To do:
Take the data below and copy exactly the lines starting at the one with "Given: Open the Windows Start menu" and finishing at the one with "Click the GA column header", both included.

START Provided data

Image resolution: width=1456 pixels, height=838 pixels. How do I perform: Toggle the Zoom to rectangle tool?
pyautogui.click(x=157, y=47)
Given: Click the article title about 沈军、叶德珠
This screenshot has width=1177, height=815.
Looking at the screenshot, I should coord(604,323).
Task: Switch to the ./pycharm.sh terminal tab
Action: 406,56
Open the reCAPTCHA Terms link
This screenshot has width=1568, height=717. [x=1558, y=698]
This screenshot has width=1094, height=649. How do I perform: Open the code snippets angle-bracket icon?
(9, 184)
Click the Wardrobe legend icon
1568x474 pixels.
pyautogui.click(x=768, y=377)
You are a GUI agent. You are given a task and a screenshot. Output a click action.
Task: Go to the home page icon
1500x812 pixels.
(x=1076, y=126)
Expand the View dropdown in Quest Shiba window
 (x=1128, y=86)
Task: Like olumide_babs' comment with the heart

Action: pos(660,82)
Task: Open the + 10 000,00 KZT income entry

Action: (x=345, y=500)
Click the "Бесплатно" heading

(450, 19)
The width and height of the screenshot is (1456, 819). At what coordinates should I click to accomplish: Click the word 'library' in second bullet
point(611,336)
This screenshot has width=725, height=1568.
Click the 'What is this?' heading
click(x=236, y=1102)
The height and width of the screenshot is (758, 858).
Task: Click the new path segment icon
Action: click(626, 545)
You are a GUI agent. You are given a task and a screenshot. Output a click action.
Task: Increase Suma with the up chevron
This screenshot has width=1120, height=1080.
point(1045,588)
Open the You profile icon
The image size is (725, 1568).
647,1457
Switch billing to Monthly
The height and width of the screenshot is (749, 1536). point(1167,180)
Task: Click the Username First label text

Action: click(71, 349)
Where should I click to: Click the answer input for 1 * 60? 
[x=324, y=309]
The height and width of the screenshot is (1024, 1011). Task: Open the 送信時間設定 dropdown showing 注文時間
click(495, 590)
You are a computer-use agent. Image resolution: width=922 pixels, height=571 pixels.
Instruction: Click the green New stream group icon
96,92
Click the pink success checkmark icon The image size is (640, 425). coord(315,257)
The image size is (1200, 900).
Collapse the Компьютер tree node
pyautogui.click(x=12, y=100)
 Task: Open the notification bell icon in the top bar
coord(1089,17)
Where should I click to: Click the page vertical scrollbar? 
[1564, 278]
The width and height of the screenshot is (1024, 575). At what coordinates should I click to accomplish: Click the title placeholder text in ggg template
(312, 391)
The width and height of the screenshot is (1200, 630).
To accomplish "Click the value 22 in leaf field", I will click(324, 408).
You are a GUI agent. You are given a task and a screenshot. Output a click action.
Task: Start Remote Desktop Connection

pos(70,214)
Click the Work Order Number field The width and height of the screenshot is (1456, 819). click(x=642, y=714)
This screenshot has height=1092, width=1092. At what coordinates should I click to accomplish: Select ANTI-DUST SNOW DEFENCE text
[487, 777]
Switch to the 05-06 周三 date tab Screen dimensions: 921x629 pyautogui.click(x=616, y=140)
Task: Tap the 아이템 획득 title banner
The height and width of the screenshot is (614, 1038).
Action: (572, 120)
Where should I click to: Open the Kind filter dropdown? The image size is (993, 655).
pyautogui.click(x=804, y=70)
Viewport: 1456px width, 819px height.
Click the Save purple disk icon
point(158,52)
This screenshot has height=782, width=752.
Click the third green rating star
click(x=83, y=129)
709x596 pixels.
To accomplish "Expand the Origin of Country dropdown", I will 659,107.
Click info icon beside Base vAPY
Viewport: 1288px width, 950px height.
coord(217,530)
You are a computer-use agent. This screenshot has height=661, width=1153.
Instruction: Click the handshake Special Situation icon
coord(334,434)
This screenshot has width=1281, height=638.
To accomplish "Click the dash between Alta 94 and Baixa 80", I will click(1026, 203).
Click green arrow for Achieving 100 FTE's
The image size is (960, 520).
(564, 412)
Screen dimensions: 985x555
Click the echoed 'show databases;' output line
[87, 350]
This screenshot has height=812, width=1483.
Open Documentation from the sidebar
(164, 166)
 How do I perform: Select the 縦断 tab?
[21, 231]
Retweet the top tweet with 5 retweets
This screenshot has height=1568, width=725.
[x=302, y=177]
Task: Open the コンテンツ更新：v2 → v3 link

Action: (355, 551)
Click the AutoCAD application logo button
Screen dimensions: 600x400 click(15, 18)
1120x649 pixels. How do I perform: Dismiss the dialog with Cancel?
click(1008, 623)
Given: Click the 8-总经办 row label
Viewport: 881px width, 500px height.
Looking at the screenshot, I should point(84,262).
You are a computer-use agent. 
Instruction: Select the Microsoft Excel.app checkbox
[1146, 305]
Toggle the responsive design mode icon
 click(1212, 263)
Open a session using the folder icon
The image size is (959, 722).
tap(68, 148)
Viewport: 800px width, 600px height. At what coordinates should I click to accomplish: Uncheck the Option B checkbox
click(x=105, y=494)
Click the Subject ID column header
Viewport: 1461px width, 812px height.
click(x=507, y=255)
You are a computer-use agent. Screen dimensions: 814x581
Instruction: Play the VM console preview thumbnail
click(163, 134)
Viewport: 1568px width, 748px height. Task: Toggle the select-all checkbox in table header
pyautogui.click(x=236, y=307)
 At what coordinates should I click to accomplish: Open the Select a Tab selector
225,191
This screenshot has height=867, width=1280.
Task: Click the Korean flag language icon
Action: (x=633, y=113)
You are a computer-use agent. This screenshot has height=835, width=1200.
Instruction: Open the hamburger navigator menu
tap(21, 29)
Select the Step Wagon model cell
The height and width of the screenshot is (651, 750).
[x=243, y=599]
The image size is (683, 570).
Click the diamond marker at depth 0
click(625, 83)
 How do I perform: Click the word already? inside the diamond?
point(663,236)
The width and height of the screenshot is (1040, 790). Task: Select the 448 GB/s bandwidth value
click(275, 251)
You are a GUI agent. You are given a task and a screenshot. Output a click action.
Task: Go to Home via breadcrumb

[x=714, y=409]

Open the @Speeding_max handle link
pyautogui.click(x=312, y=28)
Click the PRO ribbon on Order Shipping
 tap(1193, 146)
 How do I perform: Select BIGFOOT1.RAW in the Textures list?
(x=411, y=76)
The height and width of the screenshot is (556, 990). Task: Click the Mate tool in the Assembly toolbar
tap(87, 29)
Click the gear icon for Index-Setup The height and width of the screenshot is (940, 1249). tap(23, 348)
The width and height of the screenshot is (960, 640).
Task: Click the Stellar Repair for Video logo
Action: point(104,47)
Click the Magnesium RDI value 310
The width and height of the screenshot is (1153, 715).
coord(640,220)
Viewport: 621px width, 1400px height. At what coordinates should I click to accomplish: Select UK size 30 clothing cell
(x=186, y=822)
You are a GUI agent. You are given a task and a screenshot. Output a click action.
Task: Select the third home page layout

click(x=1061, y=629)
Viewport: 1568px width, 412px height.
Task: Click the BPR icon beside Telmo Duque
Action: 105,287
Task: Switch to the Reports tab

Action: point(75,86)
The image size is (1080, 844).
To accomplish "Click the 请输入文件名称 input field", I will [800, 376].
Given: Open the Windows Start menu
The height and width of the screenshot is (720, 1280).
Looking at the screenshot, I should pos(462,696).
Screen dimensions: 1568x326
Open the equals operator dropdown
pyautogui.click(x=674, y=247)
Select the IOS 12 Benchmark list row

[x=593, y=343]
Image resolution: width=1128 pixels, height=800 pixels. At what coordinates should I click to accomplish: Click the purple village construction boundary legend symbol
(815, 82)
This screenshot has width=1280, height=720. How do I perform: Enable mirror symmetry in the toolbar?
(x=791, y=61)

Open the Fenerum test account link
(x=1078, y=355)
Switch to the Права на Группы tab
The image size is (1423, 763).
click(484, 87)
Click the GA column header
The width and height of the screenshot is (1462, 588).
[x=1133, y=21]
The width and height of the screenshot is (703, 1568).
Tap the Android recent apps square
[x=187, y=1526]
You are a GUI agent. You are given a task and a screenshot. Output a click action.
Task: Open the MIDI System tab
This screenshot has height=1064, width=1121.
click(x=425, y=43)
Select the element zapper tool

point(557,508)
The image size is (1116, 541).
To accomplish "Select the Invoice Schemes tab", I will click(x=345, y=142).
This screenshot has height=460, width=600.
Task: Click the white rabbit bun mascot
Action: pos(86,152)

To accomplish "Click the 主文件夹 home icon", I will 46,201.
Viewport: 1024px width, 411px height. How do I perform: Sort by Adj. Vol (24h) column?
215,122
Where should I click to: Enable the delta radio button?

END Provided data

Answer to the exercise:
Given: Open the Windows Start menu
The height and width of the screenshot is (720, 1280).
Looking at the screenshot, I should pos(462,696).
Screen dimensions: 1568x326
Open the equals operator dropdown
pyautogui.click(x=674, y=247)
Select the IOS 12 Benchmark list row

[x=593, y=343]
Image resolution: width=1128 pixels, height=800 pixels. At what coordinates should I click to accomplish: Click the purple village construction boundary legend symbol
(815, 82)
This screenshot has width=1280, height=720. How do I perform: Enable mirror symmetry in the toolbar?
(x=791, y=61)

Open the Fenerum test account link
(x=1078, y=355)
Switch to the Права на Группы tab
The image size is (1423, 763).
click(484, 87)
Click the GA column header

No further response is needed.